* _PAGE TEXT_:
The horrors of Erzsébet Báthory were prefigured in a mediaeval maniac who was once Lord High Marshal of France. This monster, the richest sadist in Europe, still lurks in our subconscious fears today as Bluebeard. We look at the magick and mayhem surrounding Gilles de Rais.

On October 26th 1440 Gilles de Retz (Rais), otherwise known as Gilles de Laval – Marshal of France and relation to the ruling house of Brittany – was hanged on a gibbet above a roaring fire in the meadow of Biesse outside Nantes. Before the fire destroyed his remains he was placed into an iron coffin and conveyed by nuns to the Carmelite monastery in Nantes where he had asked to be buried. The reign of one of history's most brutal and sadistic child murderers had come to an end.

Born into a wealthy family, the young Gilles had excelled himself on the field of battle, defending the cause of King Charles VII and the French crown against the English in many battles between 1426 and 1433. He sank a large amount of his substantial fortune (he was reputed to be the richest nobleman in Europe!) into this cause, and was named amongst the most loyal servants of the King. In 1429 he played a major role in the expedition by Joan of Arc to deliver Orléans from the English, and was by her side when she was wounded outside the walls of Paris. He had the honour of carrying the oriflamme (the mediaeval French flag) at the coronation of the King in Rheims. His military prowess was supported by a clever mind and as a skilled strategist he was highly valued by the war-torn nation.

Then suddenly, on the death of his maternal grandfather Jean de Craon in 1432, he gave up all his esteem and his privileged positions at Court and retired to his estates in Brittany. There he somehow managed to fritter away vast amounts of his fortune, despite the addition of his wife, the heiress Catherine de Thouars', money. The most persistent notion we have is that he was powerfully attracted to black magick, and hired in all kinds of debauched souls to teach him the diabolic arts, including a priest called François Prelati, who was sentenced to life imprisonment for his part in de Rais' activities but was later hanged for further misdemeanours against humanity. Gilles became obsessed with alchemy, and tried to use this to restore his dwindling funds. A famous story relates how he and his cousin, Gilles de Sillé, performed a black mass with a priest at the castle of Tiffauges, but that they ran off when the priest was beaten black and blue by an invisible assailant. This kind of story was to be attached to the name of Aleister Crowley in later days, a man who, perhaps significantly, was once banned from giving a lecture he had written about de Rais to the Oxford University Poetry Society.

* _MATERIAL_:

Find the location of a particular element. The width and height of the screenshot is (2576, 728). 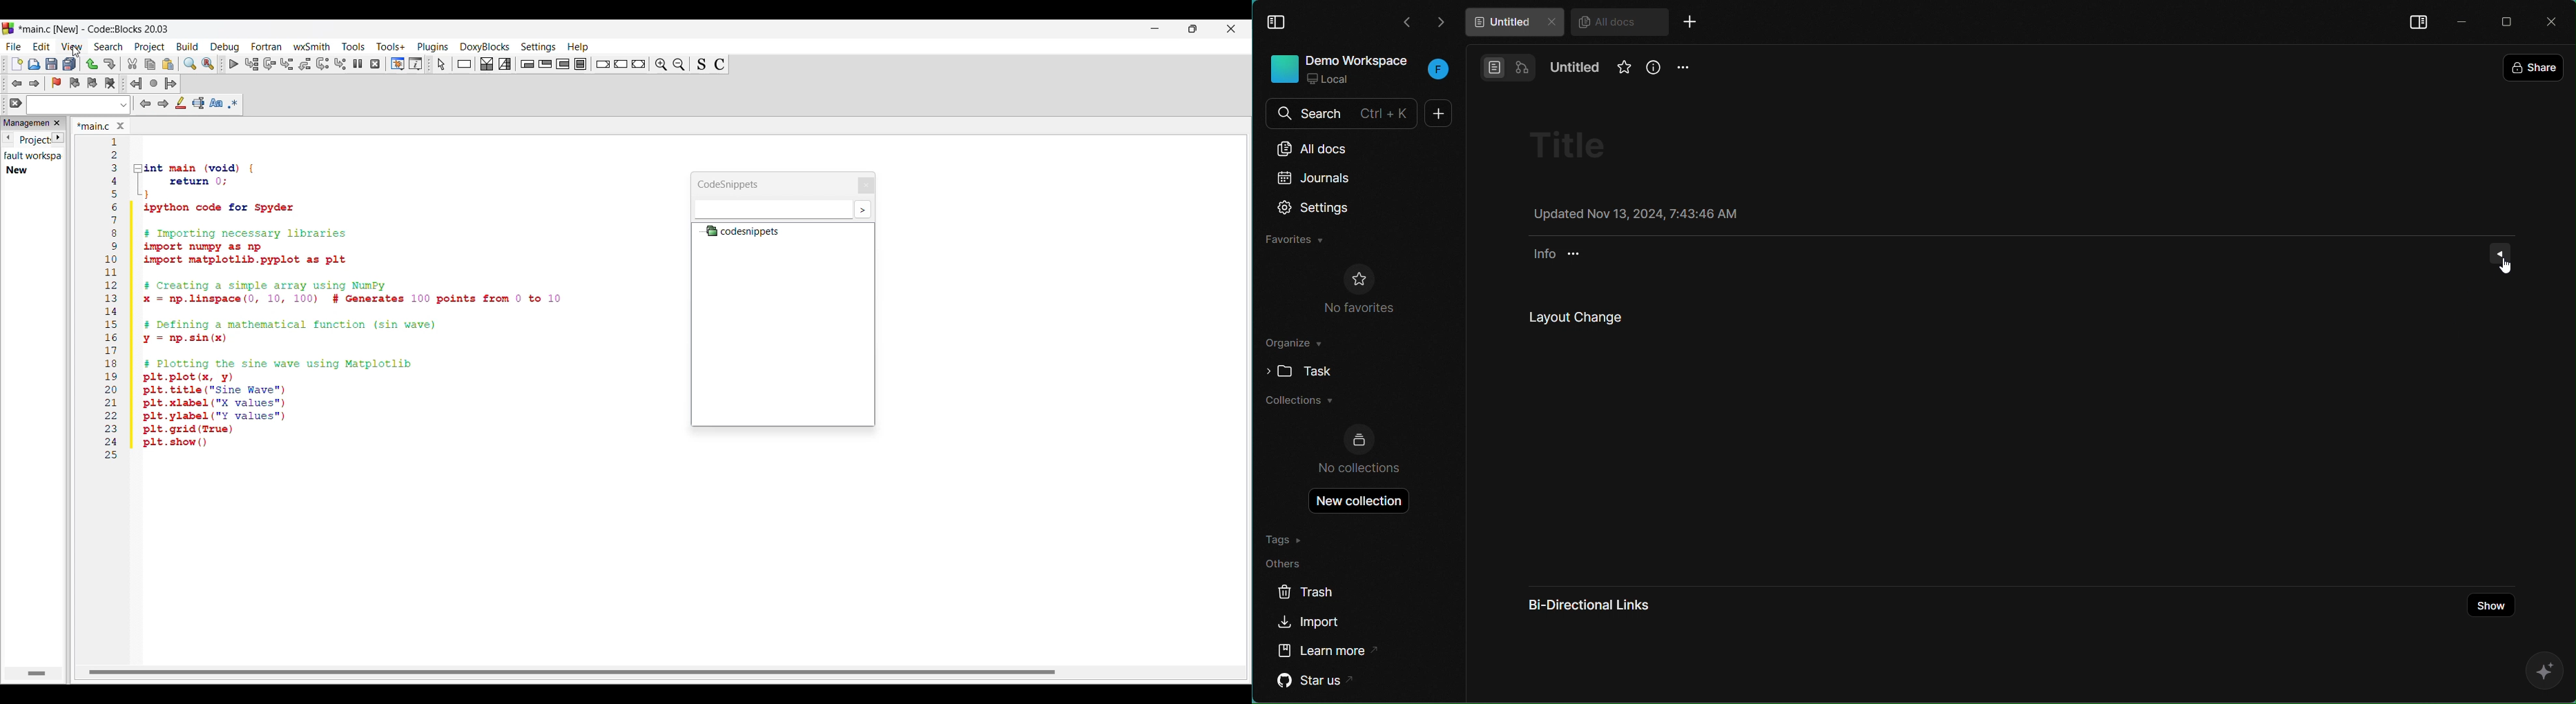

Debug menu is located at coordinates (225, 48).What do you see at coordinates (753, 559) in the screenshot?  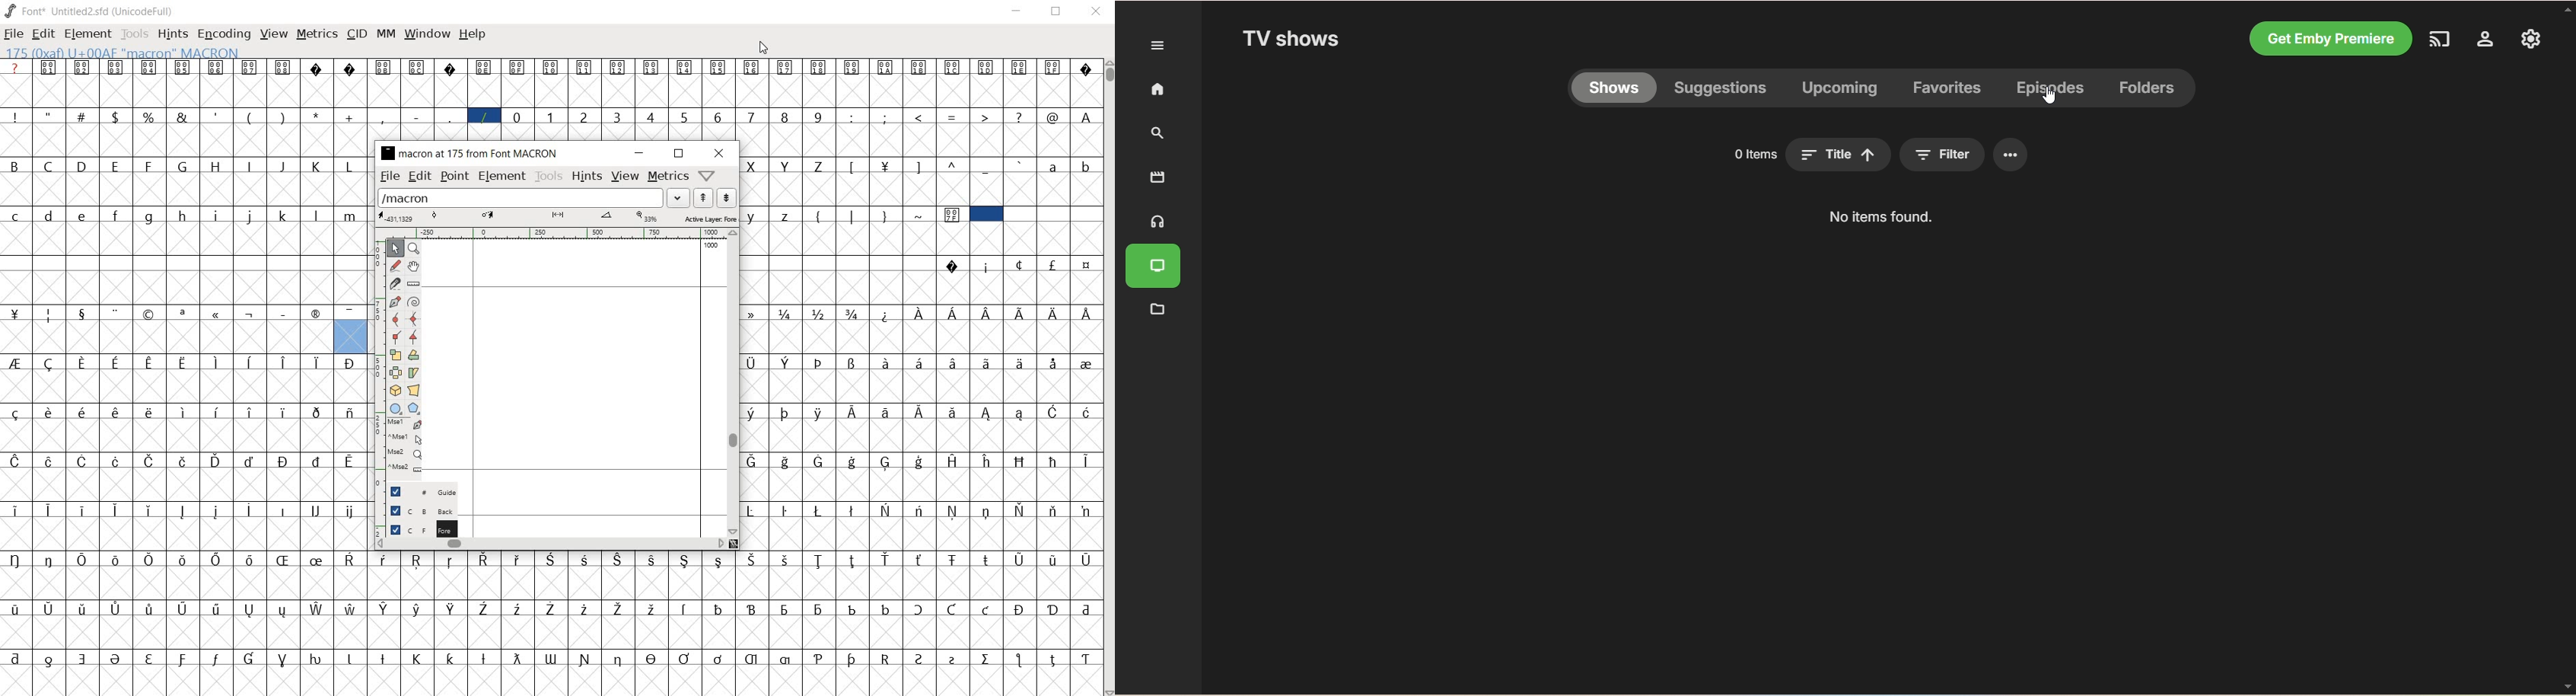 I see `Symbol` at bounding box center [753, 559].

* _EXERCISE_:
From the passage on Gilles de Rais above, set down verbatim the part that opens with the words containing "The horrors of" and closes with "come to an end.".

* _THE OUTPUT_:
The horrors of Erzsébet Báthory were prefigured in a mediaeval maniac who was once Lord High Marshal of France. This monster, the richest sadist in Europe, still lurks in our subconscious fears today as Bluebeard. We look at the magick and mayhem surrounding Gilles de Rais.

On October 26th 1440 Gilles de Retz (Rais), otherwise known as Gilles de Laval – Marshal of France and relation to the ruling house of Brittany – was hanged on a gibbet above a roaring fire in the meadow of Biesse outside Nantes. Before the fire destroyed his remains he was placed into an iron coffin and conveyed by nuns to the Carmelite monastery in Nantes where he had asked to be buried. The reign of one of history's most brutal and sadistic child murderers had come to an end.